== EXERCISE ==
Read the data and repeat it in full, exactly.
____ RECORDS TO PROCESS
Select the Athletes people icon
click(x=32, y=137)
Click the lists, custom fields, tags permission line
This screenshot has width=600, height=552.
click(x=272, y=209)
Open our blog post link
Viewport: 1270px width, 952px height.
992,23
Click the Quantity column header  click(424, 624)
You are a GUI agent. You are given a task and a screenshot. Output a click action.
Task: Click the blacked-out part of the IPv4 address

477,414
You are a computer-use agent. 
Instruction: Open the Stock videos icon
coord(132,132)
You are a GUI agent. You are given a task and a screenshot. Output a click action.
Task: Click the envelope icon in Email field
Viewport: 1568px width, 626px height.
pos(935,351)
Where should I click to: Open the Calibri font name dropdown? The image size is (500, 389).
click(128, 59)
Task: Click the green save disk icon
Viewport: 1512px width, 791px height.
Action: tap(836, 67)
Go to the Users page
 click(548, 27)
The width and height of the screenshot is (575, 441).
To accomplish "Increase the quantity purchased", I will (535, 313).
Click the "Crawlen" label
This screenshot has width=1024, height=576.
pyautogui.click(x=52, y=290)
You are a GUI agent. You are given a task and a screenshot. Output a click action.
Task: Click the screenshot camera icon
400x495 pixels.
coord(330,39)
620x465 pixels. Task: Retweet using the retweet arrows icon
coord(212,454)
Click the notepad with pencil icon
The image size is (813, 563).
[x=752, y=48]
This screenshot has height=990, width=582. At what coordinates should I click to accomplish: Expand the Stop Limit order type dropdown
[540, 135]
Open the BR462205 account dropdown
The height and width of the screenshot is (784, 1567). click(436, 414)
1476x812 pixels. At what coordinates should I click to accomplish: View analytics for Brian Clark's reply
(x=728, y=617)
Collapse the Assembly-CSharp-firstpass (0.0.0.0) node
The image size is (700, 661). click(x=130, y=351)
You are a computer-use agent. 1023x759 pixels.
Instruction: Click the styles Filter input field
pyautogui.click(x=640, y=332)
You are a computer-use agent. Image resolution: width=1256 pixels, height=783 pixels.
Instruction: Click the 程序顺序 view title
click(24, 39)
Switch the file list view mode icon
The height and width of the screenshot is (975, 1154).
________
== TASK ANSWER ==
Select the Athletes people icon
click(x=32, y=137)
Click the lists, custom fields, tags permission line
This screenshot has width=600, height=552.
click(x=272, y=209)
Open our blog post link
Viewport: 1270px width, 952px height.
992,23
Click the Quantity column header  click(424, 624)
You are a GUI agent. You are given a task and a screenshot. Output a click action.
Task: Click the blacked-out part of the IPv4 address

477,414
You are a computer-use agent. 
Instruction: Open the Stock videos icon
coord(132,132)
You are a GUI agent. You are given a task and a screenshot. Output a click action.
Task: Click the envelope icon in Email field
Viewport: 1568px width, 626px height.
pos(935,351)
Where should I click to: Open the Calibri font name dropdown? The image size is (500, 389).
click(128, 59)
Task: Click the green save disk icon
Viewport: 1512px width, 791px height.
Action: tap(836, 67)
Go to the Users page
 click(548, 27)
The width and height of the screenshot is (575, 441).
To accomplish "Increase the quantity purchased", I will (535, 313).
Click the "Crawlen" label
This screenshot has width=1024, height=576.
pyautogui.click(x=52, y=290)
You are a GUI agent. You are given a task and a screenshot. Output a click action.
Task: Click the screenshot camera icon
400x495 pixels.
coord(330,39)
620x465 pixels. Task: Retweet using the retweet arrows icon
coord(212,454)
Click the notepad with pencil icon
The image size is (813, 563).
[x=752, y=48]
This screenshot has height=990, width=582. At what coordinates should I click to accomplish: Expand the Stop Limit order type dropdown
[540, 135]
Open the BR462205 account dropdown
The height and width of the screenshot is (784, 1567). click(436, 414)
1476x812 pixels. At what coordinates should I click to accomplish: View analytics for Brian Clark's reply
(x=728, y=617)
Collapse the Assembly-CSharp-firstpass (0.0.0.0) node
The image size is (700, 661). click(x=130, y=351)
You are a computer-use agent. 1023x759 pixels.
Instruction: Click the styles Filter input field
pyautogui.click(x=640, y=332)
You are a computer-use agent. Image resolution: width=1256 pixels, height=783 pixels.
Instruction: Click the 程序顺序 view title
click(24, 39)
Switch the file list view mode icon
The height and width of the screenshot is (975, 1154).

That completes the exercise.